- [What you have to do]
What this exercise needs is every entry restated as written, with no pictures.

- [Excerpted data]
--------------------------------
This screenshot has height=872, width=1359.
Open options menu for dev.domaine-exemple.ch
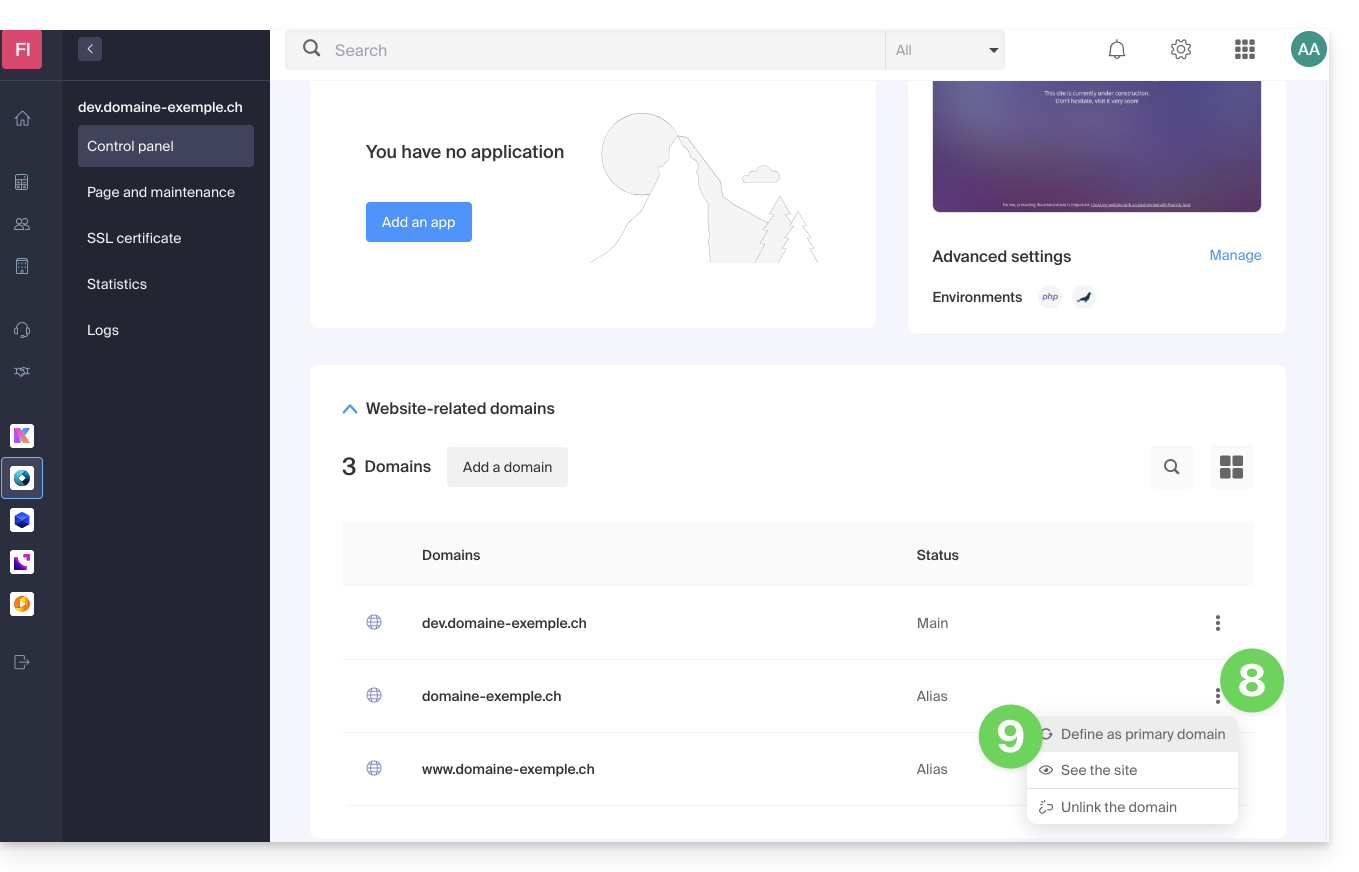pos(1217,623)
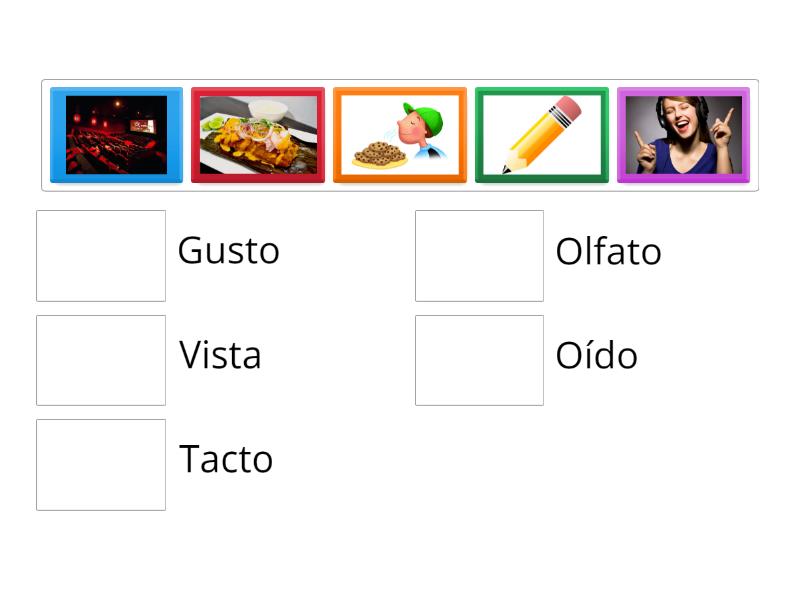
Task: Select the orange-framed smelling image tile
Action: [400, 135]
--------------------------------
- [Answer to this exercise]
This screenshot has height=872, width=1359.
Open options menu for dev.domaine-exemple.ch
pos(1217,623)
Task: Select the orange-framed smelling image tile
Action: [400, 135]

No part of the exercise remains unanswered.